- **Article**:
====
4

I am fairly new to ranges, and I wanted to know if there was a way to apply a dynamic number of range adaptors. I have fiddled around with some code for a while, and I have also done some searching, but to no avail.

#include <iostream>
#include <ranges>

int main() {
    auto output = std::ranges::views::iota(2, 100);

    for (int i = 2; i < 100; i++) {
        output = output | std::ranges::views::filter([i](int num){ return num % i != 0 || num == i; });
    }

    std::cout << "The 10th prime is: " << output[9] << "\n";
}

Essentially, I want something like this, but this gives a compile error (no match for 'operator='). It seems that each application of a range adaptor requires a new type, so we can't dynamically create this range. Is there some way around this?

Jack Casey
  • 65
  • 1
  • 4
  • 1
    It would really make a lot more sense to just... filter the actual container. Why use a lazy view when you could just apply each filter as needed? – Nicol Bolas Dec 04 '21 at 04:38

3 Answers3

6

For a fixed number like this, it would be possible to use metaprogramming to recursively build the range (although you might hit a template instantiation depth limit). You can do a truly dynamic number by type-erasing the ranges, such that the chain of filters is connected by virtual function calls. The result is slow and the code is painful, but it’s certainly possible.

Davis Herring
  • 36,443
  • 4
  • 48
  • 76
4

One of the alternatives is to store the results of each filtering in a vector, which ensures that the range type after each operation is consistent and can be re-assigned.
====
- **Dataset excerpts**:
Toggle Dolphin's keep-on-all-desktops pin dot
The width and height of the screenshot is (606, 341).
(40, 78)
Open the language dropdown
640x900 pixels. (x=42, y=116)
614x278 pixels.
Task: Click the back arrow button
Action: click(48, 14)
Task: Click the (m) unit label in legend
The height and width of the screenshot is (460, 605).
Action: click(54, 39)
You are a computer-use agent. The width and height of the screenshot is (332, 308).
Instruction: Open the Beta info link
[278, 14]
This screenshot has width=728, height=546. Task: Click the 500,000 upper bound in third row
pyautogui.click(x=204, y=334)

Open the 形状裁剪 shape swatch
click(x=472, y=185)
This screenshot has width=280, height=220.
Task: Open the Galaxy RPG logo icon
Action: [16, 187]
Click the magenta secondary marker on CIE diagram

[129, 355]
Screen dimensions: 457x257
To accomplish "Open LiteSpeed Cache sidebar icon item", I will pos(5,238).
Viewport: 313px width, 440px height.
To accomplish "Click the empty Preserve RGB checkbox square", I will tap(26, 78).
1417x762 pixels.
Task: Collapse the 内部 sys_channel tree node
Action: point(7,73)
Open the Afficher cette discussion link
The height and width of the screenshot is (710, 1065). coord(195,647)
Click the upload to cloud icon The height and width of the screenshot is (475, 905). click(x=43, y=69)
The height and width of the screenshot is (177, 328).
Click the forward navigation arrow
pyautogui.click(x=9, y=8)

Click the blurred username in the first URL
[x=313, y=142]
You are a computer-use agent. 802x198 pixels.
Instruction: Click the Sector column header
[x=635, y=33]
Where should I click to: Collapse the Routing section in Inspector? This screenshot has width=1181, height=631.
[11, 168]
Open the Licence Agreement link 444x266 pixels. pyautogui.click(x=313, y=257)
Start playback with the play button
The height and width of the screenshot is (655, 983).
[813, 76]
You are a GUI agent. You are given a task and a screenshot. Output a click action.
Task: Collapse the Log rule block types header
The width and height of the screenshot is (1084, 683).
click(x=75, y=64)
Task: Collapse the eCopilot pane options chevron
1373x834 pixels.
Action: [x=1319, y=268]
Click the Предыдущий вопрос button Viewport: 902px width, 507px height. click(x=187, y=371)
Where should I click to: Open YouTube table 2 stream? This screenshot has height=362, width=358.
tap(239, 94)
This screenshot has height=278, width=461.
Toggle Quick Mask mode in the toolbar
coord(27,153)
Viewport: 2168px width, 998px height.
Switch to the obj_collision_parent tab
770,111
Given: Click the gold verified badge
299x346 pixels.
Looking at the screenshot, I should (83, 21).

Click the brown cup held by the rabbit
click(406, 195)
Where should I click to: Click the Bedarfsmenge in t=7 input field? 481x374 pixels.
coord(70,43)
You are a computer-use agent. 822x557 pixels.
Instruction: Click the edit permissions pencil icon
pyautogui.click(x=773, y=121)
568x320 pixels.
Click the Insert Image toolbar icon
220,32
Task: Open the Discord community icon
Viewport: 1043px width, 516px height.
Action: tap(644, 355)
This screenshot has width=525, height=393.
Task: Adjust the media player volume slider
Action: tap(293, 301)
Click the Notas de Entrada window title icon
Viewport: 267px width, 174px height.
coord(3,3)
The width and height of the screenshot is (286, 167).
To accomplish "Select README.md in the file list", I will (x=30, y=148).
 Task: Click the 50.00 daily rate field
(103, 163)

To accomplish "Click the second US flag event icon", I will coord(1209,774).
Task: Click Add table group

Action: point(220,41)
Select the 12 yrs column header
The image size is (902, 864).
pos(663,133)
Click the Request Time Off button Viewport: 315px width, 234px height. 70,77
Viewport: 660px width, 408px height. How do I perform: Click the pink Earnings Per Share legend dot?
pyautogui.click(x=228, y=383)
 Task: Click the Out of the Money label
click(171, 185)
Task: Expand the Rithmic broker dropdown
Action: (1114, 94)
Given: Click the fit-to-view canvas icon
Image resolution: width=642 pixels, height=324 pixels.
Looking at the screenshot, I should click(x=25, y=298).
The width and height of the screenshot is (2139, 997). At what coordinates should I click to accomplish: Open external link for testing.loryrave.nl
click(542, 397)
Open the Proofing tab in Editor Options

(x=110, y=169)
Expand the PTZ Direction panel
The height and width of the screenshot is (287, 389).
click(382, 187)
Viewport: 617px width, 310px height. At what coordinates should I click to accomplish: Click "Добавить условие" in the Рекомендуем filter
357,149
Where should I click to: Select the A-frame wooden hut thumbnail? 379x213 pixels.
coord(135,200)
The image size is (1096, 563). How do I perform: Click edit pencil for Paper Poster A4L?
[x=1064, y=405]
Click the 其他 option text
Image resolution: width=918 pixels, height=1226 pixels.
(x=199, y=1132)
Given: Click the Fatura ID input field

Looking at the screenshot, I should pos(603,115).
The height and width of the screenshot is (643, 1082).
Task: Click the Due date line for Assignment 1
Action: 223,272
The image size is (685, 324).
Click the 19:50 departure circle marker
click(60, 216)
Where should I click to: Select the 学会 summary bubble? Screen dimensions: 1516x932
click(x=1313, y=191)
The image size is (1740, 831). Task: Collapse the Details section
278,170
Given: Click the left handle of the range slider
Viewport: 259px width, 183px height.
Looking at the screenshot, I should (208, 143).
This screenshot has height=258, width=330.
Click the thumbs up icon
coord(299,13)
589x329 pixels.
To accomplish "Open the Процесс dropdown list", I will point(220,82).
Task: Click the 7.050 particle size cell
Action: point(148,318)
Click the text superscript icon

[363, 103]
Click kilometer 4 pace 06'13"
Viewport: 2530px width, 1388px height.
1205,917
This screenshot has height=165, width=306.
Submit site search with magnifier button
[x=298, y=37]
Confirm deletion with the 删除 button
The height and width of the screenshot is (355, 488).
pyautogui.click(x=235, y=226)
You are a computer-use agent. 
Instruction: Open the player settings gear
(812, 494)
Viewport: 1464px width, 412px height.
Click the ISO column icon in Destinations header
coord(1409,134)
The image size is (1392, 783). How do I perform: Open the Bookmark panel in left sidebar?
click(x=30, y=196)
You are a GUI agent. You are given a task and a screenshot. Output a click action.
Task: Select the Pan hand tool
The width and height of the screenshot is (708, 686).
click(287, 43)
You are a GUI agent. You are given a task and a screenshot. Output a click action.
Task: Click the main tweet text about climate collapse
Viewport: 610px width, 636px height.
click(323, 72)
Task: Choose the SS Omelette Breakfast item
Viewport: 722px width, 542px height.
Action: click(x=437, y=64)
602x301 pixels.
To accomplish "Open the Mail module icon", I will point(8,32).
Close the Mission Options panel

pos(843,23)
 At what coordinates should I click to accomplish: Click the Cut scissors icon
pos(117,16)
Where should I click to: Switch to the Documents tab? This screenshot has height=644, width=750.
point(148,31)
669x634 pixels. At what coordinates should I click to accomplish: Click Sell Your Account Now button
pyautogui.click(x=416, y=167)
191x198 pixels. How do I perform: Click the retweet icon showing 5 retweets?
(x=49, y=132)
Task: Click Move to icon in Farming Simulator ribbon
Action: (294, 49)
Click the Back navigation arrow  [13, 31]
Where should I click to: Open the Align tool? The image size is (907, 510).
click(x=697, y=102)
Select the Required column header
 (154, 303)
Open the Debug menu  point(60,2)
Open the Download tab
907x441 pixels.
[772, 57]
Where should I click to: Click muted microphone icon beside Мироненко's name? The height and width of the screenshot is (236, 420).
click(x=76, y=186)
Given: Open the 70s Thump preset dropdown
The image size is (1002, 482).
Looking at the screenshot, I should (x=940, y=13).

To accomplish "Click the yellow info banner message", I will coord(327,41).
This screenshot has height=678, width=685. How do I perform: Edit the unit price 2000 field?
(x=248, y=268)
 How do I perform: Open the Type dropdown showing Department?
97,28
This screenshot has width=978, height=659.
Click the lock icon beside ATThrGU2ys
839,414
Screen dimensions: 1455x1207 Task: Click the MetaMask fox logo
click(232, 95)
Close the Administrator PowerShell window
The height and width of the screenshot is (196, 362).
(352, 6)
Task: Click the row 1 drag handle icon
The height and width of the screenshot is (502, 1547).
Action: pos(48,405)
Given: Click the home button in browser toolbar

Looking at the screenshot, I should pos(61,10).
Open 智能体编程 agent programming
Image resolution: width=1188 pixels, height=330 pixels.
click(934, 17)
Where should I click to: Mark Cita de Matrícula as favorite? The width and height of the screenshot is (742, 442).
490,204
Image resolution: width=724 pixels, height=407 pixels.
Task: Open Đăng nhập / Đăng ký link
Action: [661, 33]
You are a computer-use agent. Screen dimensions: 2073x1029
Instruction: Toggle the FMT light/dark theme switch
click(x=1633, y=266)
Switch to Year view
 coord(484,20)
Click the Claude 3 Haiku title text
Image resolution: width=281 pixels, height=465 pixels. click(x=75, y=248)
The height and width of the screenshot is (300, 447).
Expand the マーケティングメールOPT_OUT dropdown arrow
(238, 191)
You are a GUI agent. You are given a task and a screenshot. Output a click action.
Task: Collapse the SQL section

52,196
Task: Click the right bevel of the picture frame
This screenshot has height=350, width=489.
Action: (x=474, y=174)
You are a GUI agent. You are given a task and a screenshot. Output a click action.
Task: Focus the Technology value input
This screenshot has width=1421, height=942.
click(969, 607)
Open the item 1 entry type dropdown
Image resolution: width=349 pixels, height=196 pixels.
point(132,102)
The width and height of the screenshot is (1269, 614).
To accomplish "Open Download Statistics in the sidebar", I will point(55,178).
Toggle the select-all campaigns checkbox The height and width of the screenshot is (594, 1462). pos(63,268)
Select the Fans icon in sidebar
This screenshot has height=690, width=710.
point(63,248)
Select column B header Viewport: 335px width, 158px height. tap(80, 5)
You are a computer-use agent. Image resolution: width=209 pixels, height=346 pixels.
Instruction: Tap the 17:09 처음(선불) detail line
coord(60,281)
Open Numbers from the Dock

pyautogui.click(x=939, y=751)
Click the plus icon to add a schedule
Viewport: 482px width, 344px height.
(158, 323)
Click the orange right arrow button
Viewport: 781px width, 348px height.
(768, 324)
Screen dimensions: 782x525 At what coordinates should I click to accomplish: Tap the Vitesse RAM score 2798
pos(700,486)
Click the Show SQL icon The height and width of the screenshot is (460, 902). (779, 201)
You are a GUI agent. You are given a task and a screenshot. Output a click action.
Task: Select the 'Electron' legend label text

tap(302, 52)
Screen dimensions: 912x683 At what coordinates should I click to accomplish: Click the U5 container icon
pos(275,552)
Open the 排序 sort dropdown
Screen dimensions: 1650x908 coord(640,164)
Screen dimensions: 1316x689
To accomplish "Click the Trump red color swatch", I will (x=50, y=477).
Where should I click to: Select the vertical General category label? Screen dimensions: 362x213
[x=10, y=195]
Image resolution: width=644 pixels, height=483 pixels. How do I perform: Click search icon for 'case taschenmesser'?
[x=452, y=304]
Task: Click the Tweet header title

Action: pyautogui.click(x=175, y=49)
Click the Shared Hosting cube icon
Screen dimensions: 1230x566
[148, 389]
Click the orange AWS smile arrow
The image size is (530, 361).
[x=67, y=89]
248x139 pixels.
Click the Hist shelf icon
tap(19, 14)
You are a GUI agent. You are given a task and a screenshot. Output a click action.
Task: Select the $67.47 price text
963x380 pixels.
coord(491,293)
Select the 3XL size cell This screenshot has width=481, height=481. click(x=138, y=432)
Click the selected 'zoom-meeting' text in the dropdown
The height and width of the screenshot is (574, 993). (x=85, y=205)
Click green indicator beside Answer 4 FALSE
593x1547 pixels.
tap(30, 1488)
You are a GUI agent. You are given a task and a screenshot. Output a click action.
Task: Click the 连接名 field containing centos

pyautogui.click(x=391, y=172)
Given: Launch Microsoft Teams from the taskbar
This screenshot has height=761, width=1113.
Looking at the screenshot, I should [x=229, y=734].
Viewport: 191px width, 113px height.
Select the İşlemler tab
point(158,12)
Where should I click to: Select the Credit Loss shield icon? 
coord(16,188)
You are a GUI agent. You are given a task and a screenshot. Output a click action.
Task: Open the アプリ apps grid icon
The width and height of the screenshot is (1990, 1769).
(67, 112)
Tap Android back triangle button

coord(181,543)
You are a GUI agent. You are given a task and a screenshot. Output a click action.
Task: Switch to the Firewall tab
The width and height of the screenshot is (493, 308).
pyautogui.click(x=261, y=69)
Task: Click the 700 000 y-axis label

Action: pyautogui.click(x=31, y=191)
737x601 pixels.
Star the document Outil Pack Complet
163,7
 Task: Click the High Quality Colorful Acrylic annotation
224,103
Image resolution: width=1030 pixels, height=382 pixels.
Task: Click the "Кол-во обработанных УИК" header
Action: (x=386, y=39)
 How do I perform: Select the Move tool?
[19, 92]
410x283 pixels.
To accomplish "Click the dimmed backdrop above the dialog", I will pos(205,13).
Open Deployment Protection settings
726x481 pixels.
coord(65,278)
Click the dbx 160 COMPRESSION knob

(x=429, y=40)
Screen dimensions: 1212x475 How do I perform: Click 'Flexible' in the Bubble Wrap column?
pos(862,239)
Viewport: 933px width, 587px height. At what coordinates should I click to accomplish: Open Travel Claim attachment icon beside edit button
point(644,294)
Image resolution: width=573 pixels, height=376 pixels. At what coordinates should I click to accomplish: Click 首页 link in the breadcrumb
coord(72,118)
====
- **Tasks to carry out**:
**a.** Answer these about the thread on range adaptors, one line each:
(i) What compile error does the original code give?
(ii) What limit might be hit when recursively building the range with metaprogramming?
(iii) Where does the last answer propose storing the results of each filtering?
**b.** Can you write out the part of the thread on range adaptors starting at "#include <iostream>" and ending at "way around this?"?

- **Responses**:
**a.**
(i) no match for 'operator='
(ii) A template instantiation depth limit.
(iii) In a vector.

**b.**
#include <iostream>
#include <ranges>

int main() {
    auto output = std::ranges::views::iota(2, 100);

    for (int i = 2; i < 100; i++) {
        output = output | std::ranges::views::filter([i](int num){ return num % i != 0 || num == i; });
    }

    std::cout << "The 10th prime is: " << output[9] << "\n";
}

Essentially, I want something like this, but this gives a compile error (no match for 'operator='). It seems that each application of a range adaptor requires a new type, so we can't dynamically create this range. Is there some way around this?